お薦めの本 この一冊
『あなた自身の社会:スウェーデンの中学教科書』
アーネ・リンドクウィスト、ヤン・ウェステル、訳:川上邦夫 (新評論2200円+税)
■答えのない教科書■
同世代(二十代)の人と話していると、ときどき、「社会」という言葉の使い方がかみ合っていないなと感じることがある。彼/彼女らも、顔や名前が思い浮かぶような範囲までのコミュニティは想像できるのだが、その先、いわゆる地方自治体や国、世界となると、実感がわかない。もちろん、NPO/NGOが持つ公共性の概念もおぼつかない。だから、社会の授業で教わった知識を知っているか知らないか、新聞などが伝えるニュースを知っているか知らないかというレベルで話がストップしてしまうことが多い。

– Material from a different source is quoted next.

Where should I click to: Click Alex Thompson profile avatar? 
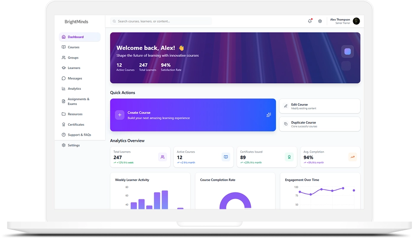[x=356, y=21]
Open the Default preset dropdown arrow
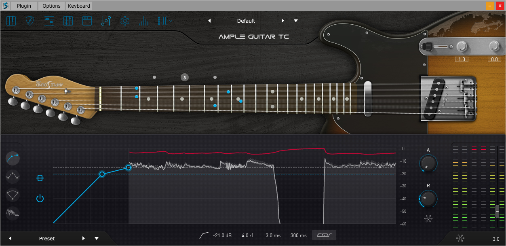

さて、この本。日本で言えば中学校に相当する学年の、社会の教科書を翻訳したものである。内容は「公民」(政治・経済)に一番近いが、「家庭科」的な側面や、「道徳」的な側面も感じさせる。ただ確実に言えるのは、日本ではこのような教科書にお目にかかったことがない、ということだ。
日本では社会科はただの暗記科目という印象が強いが、この本では、いろいろなレベルで(家族やクラブといったレベルから、コミューン(地理的、行政的地域)や国といったレベルまで)、そこで起こりやすい人間関係のトラブルやジレンマ的なことについて、学生に考えさせ、比較させ、討論させるというスタンスとなっている。そのための材料として、賛否両論あわせて、いろいろな視点を与えてくれる。
いろいろな視点と言っても、それは学者的な“上から”の意見の併記とは全然違う。「与えられた視点の“中で”考えろ」という感じではない。当事者の声、十代の声を併記することで、いろいろ想像力を“膨らませる”、そんな本の作りになっていると思う。
最後に、私が特に印象に残っている箇所を紹介して終わりたい。
「しかし当然のことですが、警察官も法律違反などの間違いを犯します。」(p.24)
前後の文脈をカットして紹介するのはあまり良いことではないが、それにしても、教科書で初めてこのような表現を目にしたとき、私は心底ビックリした。